Contrary to the initial hypothesis, 5-day mevalonate infusion in septic mice worsened HDL- and LDL-hypocholesterolemia and downregulated hepatic cholesterol synthesis markers without affecting adrenal or muscle phenotypes. In patients with prolonged sepsis, plasma mevalonate was elevated while HDL/LDL remained low, with no correlation to cortisol.
Impact: This negative translational result challenges a straightforward precursor-replacement approach to sepsis hypocholesterolemia and highlights hepatic feedback inhibition as a key constraint.
Clinical Implications: Efforts to correct sepsis-associated hypocholesterolemia via mevalonate supplementation may be counterproductive; lipid-pathway interventions should account for hepatic feedback regulation and prioritize outcome-relevant endpoints.
Key Findings
- In CLP-septic mice, 5-day mevalonate infusion further decreased plasma HDL and LDL compared with placebo (P<0.05).
- Mevalonate-infused septic mice showed reduced hepatic cholesterol synthesis markers, apolipoproteins, and hepatic cholesterol content versus placebo.
- No additional effects were observed on plasma corticosterone, bile acids, myofiber cholesterol, muscle force, or adrenocortical lipid depletion; in prolonged sepsis patients (n=47), plasma mevalonate increased while HDL/LDL remained low without correlation to cortisol.
Methodological Strengths
- Catheterized CLP mouse model with controlled 5-day mevalonate infusion and comprehensive lipidomics (LC-MS).
- Translational secondary human analysis with plasma mevalonate quantification and endocrine assessment.
Limitations
- Murine study limited to male C57BL/6J mice; generalizability may be constrained.
- Human component is a small secondary analysis without interventional outcomes; survival or clinical endpoints not reported.
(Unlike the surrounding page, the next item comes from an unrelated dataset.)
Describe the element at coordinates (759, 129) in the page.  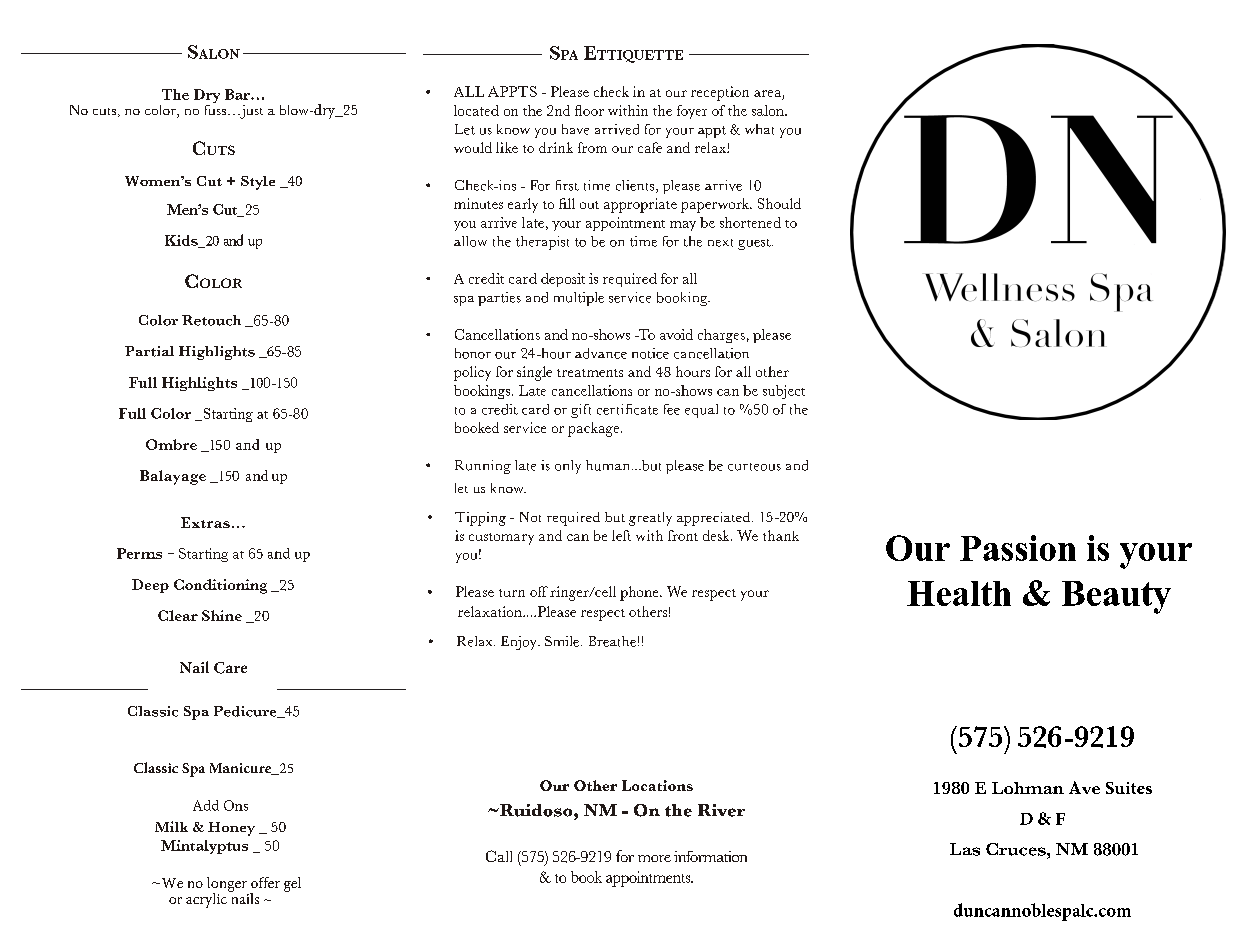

Future Directions: Elucidate hepatic feedback nodes governing cholesterol synthesis during sepsis and test alternative lipid-modulating strategies targeting outcome-relevant endpoints in preclinical and early-phase trials.
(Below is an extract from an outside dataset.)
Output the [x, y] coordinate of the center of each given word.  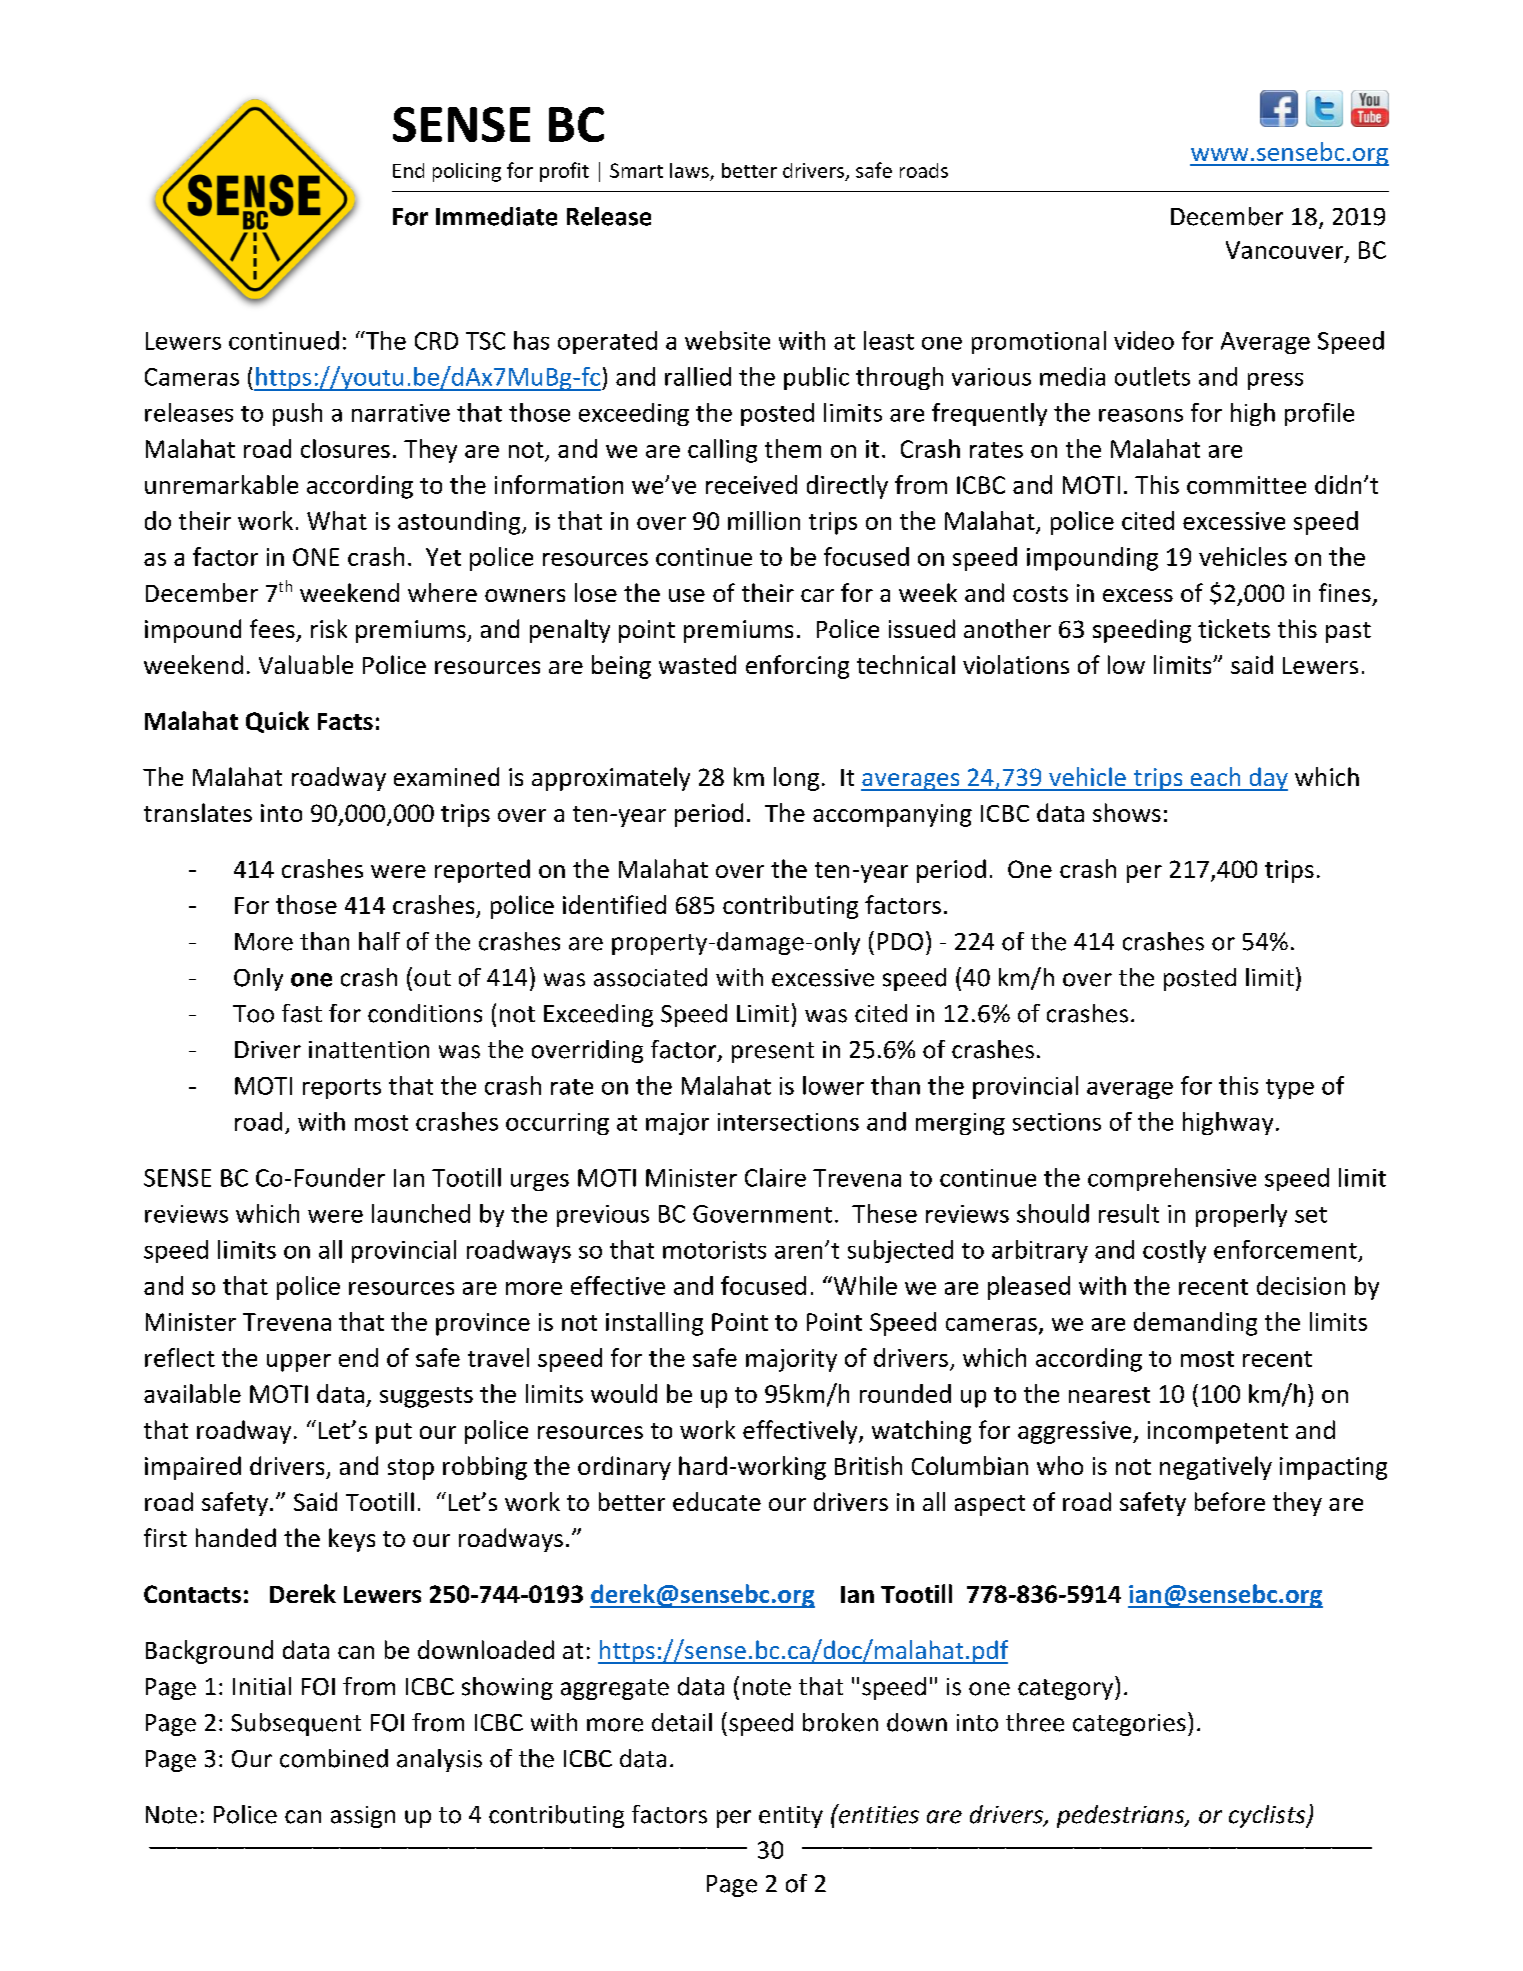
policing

Hypocholesterolemia hallmarks sepsis, though its pathophysiology and tissue-specific consequences are unclear. As low circulating cholesterol may reflect impaired endogenous cholesterol synthesis, we hypothesized that infusion of the cholesterol precursor mevalonate can reverse sepsis-induced hypocholesterolemia, whereby beneficially affecting adrenal and muscle integrity. In a catheterized mouse model of cecal-ligation and puncture-induced sepsis (male 24-week-old C57BL/6J mice), septic mice received either 5-day mevalonate infusion (78 mg/d) or placebo, versus healthy controls (n=50). Plasma HDL-, LDL-cholesterol, corticosterone, total bile acids, and adrenocortical lipids, myofiber cholesterol and muscle force were quantified. Expression markers of cholesterol homeostasis and structural integrity were investigated in adrenal, muscle and liver tissue. Liver mevalonate metabolites were quantified with LC-MS. Next, a secondary analysis on a prospective observational human study on the time course of adrenal function in the ICU was performed to assess the association between plasma cholesterol and cortisol (n=47). Also, plasma mevalonate was quantified with LC-MS. In septic mice, 5-day mevalonate infusion worsened HDL- and LDL-hypocholesterolemia versus placebo (P<0.05). Decreased hepatic cholesterol synthesis expression markers, apolipoproteins and hepatic cholesterol concentrations were observed in mevalonate-infused septic mice versus placebo (P<0.05). No additional effect on plasma corticosterone, bile acids, myofiber cholesterol, and loss of muscle force and adrenocortical lipid depletion was observed. In prolonged sepsis patients, plasma mevalonate was increased, whereas plasma HDL- and LDL-cholesterol were low (P<0.05), but did not correlate with plasma cortisol. To conclude, mevalonate infusion worsened sepsis-induced hypocholesterolemia, possibly due to increased feedback on hepatic cholesterol synthesis, without aggravating the adrenal or muscle sepsis phenotype.